L’école mauritanienne : des générations toujours sacrifiées

GuidimakhaDepuis  l’indépendance à nos jours, si un secteur n’a pas connu un véritable essor, c’est bien celui de l’éducation. Les régimes se sont succédé, mais la crise de l’école mauritanienne est toujours restée sans solution. Si ce ne sont pas des années de médiocrité  qui succèdent  à d’autres  tronquées, ce sont des  fausses promesses.

 Aucun régime  jusqu’ici  n’a relevé le défi. C’est donc ainsi  des générations qui se trouvent sacrifiée à jamais. A qui la faute : Aux dirigeants ? Aux parents d’élèves ? Ou aux enseignants ? Tentons  de situer les responsabilités.

S’il est dit que  l’avenir d’une nation dépend de l’éducation de sa jeunesse  quand n’est il pour les mauritaniens ? La couche juvénile est le fer de lance de tout développement national.

 C’est pourquoi, les nations qui ont émergé ou qui veulent compter demain dans le concert des nations, sont celles qui mettent l’accent sur la formation de leur jeunesse dont l’école est le terreau fertile. En Mauritanie, c’est tout à fait le contraire. Pour preuve l’école, qui a vocation de préparer les citoyens de demain, est à la dérive depuis des années  par faute d’ambition et de vision de nos différents gouvernants, mais également par le manque d’engagement des autres acteurs de la chaîne  éducative, comme les parents d’élèves, les élèves eux-mêmes et les enseignants.

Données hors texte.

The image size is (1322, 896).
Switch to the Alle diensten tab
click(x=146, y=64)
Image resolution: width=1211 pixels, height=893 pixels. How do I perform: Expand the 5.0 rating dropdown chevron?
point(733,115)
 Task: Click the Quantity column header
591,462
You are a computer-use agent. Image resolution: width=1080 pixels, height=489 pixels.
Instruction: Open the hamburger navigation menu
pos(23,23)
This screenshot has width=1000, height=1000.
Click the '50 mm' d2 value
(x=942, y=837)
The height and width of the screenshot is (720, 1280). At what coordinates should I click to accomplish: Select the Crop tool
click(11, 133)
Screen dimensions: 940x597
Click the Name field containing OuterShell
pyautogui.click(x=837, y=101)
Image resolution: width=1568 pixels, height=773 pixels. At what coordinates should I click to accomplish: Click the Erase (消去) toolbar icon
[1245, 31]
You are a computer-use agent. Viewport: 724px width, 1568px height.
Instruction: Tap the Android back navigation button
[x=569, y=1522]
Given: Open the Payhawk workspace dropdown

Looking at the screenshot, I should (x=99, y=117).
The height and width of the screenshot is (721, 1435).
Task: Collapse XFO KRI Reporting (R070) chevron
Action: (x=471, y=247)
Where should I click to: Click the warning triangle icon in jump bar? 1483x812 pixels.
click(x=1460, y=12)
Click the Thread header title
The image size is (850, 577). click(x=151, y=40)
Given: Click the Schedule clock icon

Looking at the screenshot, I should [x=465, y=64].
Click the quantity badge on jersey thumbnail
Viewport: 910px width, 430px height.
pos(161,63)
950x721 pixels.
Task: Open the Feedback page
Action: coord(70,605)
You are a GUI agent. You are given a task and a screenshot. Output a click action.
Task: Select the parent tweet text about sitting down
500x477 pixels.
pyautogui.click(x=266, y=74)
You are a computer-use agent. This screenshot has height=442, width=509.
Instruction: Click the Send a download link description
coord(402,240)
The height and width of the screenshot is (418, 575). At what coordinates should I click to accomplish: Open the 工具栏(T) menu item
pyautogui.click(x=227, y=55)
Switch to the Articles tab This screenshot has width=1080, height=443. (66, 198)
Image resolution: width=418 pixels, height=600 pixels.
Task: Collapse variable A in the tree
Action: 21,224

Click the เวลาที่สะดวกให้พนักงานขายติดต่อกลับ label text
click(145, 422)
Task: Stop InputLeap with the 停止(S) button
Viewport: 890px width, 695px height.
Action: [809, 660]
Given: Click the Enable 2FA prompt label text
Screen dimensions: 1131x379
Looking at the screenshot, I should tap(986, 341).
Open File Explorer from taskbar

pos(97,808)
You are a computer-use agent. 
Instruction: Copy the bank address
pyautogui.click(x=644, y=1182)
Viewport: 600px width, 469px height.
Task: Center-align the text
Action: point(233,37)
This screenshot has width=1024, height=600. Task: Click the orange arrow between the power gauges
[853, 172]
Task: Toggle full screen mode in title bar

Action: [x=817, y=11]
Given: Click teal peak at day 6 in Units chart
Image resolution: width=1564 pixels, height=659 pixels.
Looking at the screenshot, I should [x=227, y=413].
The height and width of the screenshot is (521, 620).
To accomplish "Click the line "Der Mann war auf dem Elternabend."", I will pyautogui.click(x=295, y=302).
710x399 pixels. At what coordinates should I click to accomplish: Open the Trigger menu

Aucun avènement de  ministre n’a vraiment  suscité  grand espoir pour  le redressement de l’Education Nationale en Mauritanie  où’ illettrisme  est resté la chose la mieux partagée dans nos écoles

 Revendications et contestations  sont toujours monnaie courante. Les enseignants crient à l’injustice et réclament un meilleur cadre de vie et de travail. Les élèves  crient et se plaignent de la qualité de l’enseignement pendant que leurs parents, eux s’en prennent aux enseignants.

Les lésés parmi les enseignants  quant à eux, crient au népotisme tant dans les nominations de cadres aux postes de responsabilité que dans les notations aux grades supérieurs de l’enseignement .C’est le cas des diplômés du supérieur qui exercent au fondamental  ou au secondaire comme chargés de cours.

Si au niveau de l’enseignement fondamental et secondaire plus d’un déplore des nominations sur la base de l’appartenance communautaire, confessionnelle et régionaliste, au niveau supérieur on se plaint plus de la politisation de l’Education.

Autant d’obstacles qui  freinent  la culture de l’excellence, relèguent au second plan la récompense du mérite dans ce pays.

En définitive, pour rendre l’école mauritanienne performante et assurer un avenir radieux à nos enfants pour une relève à hauteur de souhait, il faudrait : la dépolitiser, cultiver la récompense du mérite, mettre fin aux nominations de complaisance et améliorer les conditions de vie et de travail des enseignants et des élèves.